Fifty years after a bloody war, Nigerian leadership must rise above the mundane and take deliberate steps to heal the scarcely healed wounds. Such reconciliatory gestures must reflect in our language, in our appointments and in the distribution of wealth. We must collectively hew the woods and collectively and equitably share the cake. That’s the only genuine way to heal the still hurting wounds left behind by the bestial massacre of the innocents in Asaba; the gruesome killings of women, children and men in the battlefields and in the homes.
Nigeria has experienced one of the worst wars in human history. We cannot afford another war. Indeed, we don’t need another war. Never! The memory of the civil war is pain, hurt and anguish. It’s the memory of all wars: unpleasant and distasteful.

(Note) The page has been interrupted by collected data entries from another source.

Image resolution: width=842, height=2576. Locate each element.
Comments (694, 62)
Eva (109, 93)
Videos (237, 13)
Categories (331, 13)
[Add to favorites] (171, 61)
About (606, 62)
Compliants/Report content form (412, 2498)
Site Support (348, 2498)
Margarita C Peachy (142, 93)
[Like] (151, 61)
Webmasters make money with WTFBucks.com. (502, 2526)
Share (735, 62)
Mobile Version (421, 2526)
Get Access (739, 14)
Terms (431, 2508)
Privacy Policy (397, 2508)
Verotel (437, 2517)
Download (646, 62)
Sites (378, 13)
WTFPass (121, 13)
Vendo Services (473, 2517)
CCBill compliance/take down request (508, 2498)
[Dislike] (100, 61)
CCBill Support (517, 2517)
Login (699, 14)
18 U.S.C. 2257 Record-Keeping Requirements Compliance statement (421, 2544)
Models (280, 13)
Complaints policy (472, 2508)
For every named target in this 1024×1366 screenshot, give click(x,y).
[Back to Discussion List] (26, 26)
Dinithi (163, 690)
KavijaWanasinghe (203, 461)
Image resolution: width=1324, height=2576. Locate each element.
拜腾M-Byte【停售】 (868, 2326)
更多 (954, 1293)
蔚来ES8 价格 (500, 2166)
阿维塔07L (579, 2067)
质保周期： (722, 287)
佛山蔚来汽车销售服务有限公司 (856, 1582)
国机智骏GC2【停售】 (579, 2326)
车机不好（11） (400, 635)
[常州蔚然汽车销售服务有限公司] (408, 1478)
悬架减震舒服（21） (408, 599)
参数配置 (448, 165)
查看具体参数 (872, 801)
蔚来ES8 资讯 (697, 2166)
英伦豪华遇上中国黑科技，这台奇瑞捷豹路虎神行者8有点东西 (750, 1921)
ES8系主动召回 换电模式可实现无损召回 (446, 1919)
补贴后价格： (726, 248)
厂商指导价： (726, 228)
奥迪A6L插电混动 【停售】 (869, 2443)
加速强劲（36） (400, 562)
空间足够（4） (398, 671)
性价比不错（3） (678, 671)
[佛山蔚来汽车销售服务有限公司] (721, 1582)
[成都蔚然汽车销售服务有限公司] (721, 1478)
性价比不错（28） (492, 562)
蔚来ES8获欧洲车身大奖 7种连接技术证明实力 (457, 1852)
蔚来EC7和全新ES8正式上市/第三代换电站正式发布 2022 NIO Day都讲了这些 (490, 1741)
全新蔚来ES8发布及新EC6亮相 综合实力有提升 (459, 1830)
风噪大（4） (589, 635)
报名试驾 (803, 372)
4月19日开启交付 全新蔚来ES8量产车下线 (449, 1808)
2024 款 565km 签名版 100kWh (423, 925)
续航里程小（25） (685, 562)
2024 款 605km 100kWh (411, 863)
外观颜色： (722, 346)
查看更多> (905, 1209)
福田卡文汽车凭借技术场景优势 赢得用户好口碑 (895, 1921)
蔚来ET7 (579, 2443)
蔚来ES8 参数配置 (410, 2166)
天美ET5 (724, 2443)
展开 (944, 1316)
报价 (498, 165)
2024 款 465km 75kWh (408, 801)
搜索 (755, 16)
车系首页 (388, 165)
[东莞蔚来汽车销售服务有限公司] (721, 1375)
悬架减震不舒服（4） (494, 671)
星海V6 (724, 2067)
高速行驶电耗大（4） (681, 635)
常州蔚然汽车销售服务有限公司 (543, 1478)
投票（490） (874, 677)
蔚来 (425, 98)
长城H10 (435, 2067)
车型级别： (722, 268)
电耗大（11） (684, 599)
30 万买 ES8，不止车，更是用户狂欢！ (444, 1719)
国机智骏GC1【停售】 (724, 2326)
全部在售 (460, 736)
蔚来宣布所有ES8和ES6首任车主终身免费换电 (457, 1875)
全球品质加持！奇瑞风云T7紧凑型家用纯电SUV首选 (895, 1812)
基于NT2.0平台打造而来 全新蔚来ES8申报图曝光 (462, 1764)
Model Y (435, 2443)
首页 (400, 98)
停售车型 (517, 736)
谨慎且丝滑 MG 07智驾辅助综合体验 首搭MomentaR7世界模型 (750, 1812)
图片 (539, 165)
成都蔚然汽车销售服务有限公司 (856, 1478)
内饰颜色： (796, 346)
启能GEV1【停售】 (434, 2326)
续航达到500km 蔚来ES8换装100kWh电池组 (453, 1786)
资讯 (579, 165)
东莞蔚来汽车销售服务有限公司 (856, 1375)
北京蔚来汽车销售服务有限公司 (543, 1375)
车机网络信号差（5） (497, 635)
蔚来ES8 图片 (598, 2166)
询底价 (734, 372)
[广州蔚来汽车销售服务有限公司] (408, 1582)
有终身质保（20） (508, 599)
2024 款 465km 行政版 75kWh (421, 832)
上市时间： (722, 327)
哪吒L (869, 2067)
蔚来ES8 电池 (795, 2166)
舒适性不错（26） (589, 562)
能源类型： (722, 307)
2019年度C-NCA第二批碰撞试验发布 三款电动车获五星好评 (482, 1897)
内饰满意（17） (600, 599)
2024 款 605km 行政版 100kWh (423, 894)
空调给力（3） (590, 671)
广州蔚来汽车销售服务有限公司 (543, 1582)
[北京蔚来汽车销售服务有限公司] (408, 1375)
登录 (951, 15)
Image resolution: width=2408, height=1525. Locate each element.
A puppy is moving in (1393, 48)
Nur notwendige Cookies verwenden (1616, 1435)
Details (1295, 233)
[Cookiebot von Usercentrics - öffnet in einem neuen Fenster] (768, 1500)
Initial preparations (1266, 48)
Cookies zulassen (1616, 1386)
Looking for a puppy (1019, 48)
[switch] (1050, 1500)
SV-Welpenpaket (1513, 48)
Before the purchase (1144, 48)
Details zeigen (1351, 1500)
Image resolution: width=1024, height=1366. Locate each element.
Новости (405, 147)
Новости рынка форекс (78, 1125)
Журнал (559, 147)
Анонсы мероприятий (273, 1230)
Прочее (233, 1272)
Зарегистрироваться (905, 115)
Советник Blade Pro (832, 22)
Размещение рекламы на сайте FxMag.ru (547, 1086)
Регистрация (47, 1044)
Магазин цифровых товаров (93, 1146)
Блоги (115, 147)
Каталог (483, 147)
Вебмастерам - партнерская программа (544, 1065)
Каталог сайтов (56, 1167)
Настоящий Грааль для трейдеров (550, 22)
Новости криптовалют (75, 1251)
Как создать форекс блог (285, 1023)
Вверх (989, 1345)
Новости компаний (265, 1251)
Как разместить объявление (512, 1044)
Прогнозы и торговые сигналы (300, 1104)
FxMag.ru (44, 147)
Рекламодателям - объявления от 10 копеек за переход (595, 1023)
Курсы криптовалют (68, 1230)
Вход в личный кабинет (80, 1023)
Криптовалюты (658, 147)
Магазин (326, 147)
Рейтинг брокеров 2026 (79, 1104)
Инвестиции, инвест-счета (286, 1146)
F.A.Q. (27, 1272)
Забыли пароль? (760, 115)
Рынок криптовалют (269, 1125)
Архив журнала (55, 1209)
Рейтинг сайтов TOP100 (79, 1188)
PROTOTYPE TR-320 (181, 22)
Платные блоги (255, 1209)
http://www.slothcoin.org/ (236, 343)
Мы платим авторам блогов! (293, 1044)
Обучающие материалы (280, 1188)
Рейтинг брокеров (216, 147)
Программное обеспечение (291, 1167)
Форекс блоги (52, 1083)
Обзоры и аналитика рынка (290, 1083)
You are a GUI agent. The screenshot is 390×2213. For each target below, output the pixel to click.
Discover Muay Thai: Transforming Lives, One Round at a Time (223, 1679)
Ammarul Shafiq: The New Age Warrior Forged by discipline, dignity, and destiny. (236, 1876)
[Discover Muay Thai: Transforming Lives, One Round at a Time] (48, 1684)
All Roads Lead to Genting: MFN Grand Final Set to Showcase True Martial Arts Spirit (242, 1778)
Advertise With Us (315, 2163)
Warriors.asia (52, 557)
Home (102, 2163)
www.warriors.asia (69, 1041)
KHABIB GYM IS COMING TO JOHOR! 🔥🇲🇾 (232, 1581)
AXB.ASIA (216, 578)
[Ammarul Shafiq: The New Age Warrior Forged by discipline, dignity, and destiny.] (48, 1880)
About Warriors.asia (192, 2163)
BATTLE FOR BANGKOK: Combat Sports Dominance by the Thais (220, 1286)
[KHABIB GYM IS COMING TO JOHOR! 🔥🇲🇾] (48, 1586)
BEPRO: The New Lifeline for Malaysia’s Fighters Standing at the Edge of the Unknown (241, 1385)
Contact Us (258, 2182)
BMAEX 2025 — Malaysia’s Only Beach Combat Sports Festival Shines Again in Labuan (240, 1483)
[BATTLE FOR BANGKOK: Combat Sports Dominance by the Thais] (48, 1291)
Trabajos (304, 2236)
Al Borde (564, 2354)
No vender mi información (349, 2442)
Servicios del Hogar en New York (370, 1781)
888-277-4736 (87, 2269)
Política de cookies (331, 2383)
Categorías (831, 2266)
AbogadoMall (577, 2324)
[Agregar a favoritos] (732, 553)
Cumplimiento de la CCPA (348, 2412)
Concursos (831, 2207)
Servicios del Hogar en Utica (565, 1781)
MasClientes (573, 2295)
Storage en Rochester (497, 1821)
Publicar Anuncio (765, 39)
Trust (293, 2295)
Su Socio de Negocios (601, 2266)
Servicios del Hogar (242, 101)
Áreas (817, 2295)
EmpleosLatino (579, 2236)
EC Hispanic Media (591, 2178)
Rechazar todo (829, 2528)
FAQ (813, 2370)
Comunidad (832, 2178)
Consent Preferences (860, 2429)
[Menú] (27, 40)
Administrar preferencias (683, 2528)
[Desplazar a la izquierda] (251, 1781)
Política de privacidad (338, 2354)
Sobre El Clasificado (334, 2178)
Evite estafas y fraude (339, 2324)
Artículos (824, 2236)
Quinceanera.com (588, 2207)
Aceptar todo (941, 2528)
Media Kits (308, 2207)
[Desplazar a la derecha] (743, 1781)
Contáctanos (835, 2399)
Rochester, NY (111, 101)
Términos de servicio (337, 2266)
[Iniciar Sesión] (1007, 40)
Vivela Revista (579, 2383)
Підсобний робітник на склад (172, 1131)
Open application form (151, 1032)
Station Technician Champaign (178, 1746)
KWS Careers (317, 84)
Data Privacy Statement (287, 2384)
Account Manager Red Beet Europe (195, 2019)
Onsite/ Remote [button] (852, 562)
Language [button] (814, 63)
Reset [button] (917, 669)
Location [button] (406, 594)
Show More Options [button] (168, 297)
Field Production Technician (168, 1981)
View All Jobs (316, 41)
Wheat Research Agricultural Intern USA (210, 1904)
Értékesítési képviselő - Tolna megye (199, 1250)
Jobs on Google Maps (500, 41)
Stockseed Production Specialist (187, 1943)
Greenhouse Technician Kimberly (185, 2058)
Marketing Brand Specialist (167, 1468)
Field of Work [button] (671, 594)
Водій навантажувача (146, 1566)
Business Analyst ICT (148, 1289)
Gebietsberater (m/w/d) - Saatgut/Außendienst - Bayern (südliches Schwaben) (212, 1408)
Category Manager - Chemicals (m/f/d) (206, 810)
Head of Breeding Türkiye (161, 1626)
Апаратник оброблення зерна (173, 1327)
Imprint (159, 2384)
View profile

Away with war, including the neo-Nigeria civil war which we now fight in our hearts, in our toxic and divisive verbal outpourings, in the lopsided manner we distribute resources.
But no matter, we must find the will to heal our hurting hearts.  And only the leaders can initiate and execute such reconciliation. Let’s not pretend this time. The war still rages on social media; in our hurting and biased hearts; in the disproportionate distribution of national wealth and the obvious show of inequality in the appointment of public officials.
At this point and this time, you would expect the elders, the Council of State, statesmen, religious and traditional leaders to speak healing to the nation. President Buhari should lead this new charge for genuine national reconciliation. He is not nationalistic and reconciliatory with his appointments. His body language has not helped matters either. He is too protective of the killer herdsmen. And too eager to shoot down any one standing in the way of the bloody and barbaric Fulani marauders. Let the president kick-start this healing process by at least empathising with the bereaved and the hurting. And then let him recognize the place of Federal Character and national spread in his appointments. Let’s put a closure to this war, even in our hearts.